Collected data entries:
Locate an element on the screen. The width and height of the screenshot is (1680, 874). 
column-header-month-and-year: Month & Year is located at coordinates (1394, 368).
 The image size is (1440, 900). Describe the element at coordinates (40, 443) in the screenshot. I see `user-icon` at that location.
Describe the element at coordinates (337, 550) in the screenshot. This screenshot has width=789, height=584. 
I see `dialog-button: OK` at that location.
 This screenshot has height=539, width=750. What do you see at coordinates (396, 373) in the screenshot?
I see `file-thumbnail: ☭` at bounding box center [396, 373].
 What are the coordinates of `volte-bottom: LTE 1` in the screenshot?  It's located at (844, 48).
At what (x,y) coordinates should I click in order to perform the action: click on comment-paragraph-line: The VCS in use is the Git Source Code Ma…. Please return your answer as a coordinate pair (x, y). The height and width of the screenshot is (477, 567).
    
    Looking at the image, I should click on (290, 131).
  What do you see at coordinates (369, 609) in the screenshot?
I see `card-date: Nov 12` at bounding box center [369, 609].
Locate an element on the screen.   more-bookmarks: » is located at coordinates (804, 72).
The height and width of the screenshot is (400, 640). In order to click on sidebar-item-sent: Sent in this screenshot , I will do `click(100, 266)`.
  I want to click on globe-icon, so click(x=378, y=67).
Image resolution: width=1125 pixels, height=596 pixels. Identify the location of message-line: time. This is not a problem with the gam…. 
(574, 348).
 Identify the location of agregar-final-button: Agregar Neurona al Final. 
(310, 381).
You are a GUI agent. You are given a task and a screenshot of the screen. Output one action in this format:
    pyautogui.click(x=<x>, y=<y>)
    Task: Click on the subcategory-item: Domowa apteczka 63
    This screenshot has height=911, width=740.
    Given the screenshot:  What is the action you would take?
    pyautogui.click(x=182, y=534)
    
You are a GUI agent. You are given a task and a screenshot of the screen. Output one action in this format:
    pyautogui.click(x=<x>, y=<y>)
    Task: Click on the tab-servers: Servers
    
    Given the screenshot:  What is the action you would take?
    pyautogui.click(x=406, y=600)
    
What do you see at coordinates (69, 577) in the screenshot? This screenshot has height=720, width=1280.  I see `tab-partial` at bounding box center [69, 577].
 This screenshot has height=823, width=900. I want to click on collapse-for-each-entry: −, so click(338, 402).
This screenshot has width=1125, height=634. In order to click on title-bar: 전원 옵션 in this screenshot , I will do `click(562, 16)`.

» **EXERCISE BRIEF**
Lay out every line of the records above as a numbered list, leaving out any blank lines.

» **ANSWER**
1. Locate an element on the screen. The width and height of the screenshot is (1680, 874). 
2. column-header-month-and-year: Month & Year is located at coordinates (1394, 368).
3.  The image size is (1440, 900). Describe the element at coordinates (40, 443) in the screenshot. I see `user-icon` at that location.
4. Describe the element at coordinates (337, 550) in the screenshot. This screenshot has width=789, height=584. 
5. I see `dialog-button: OK` at that location.
6.  This screenshot has height=539, width=750. What do you see at coordinates (396, 373) in the screenshot?
7. I see `file-thumbnail: ☭` at bounding box center [396, 373].
8.  What are the coordinates of `volte-bottom: LTE 1` in the screenshot?  It's located at (844, 48).
9. At what (x,y) coordinates should I click in order to perform the action: click on comment-paragraph-line: The VCS in use is the Git Source Code Ma…. Please return your answer as a coordinate pair (x, y). The height and width of the screenshot is (477, 567).
10.     Looking at the image, I should click on (290, 131).
11.   What do you see at coordinates (369, 609) in the screenshot?
12. I see `card-date: Nov 12` at bounding box center [369, 609].
13. Locate an element on the screen.   more-bookmarks: » is located at coordinates (804, 72).
14. The height and width of the screenshot is (400, 640). In order to click on sidebar-item-sent: Sent in this screenshot , I will do `click(100, 266)`.
15.   I want to click on globe-icon, so click(x=378, y=67).
16. Image resolution: width=1125 pixels, height=596 pixels. Identify the location of message-line: time. This is not a problem with the gam…. 
17. (574, 348).
18.  Identify the location of agregar-final-button: Agregar Neurona al Final. 
19. (310, 381).
20. You are a GUI agent. You are given a task and a screenshot of the screen. Output one action in this format:
21.     pyautogui.click(x=<x>, y=<y>)
22.     Task: Click on the subcategory-item: Domowa apteczka 63
23.     This screenshot has height=911, width=740.
24.     Given the screenshot:  What is the action you would take?
25.     pyautogui.click(x=182, y=534)
26. You are a GUI agent. You are given a task and a screenshot of the screen. Output one action in this format:
27.     pyautogui.click(x=<x>, y=<y>)
28.     Task: Click on the tab-servers: Servers
29.     Given the screenshot:  What is the action you would take?
30.     pyautogui.click(x=406, y=600)
31. What do you see at coordinates (69, 577) in the screenshot? This screenshot has height=720, width=1280.  I see `tab-partial` at bounding box center [69, 577].
32.  This screenshot has height=823, width=900. I want to click on collapse-for-each-entry: −, so click(338, 402).
33. This screenshot has width=1125, height=634. In order to click on title-bar: 전원 옵션 in this screenshot , I will do `click(562, 16)`.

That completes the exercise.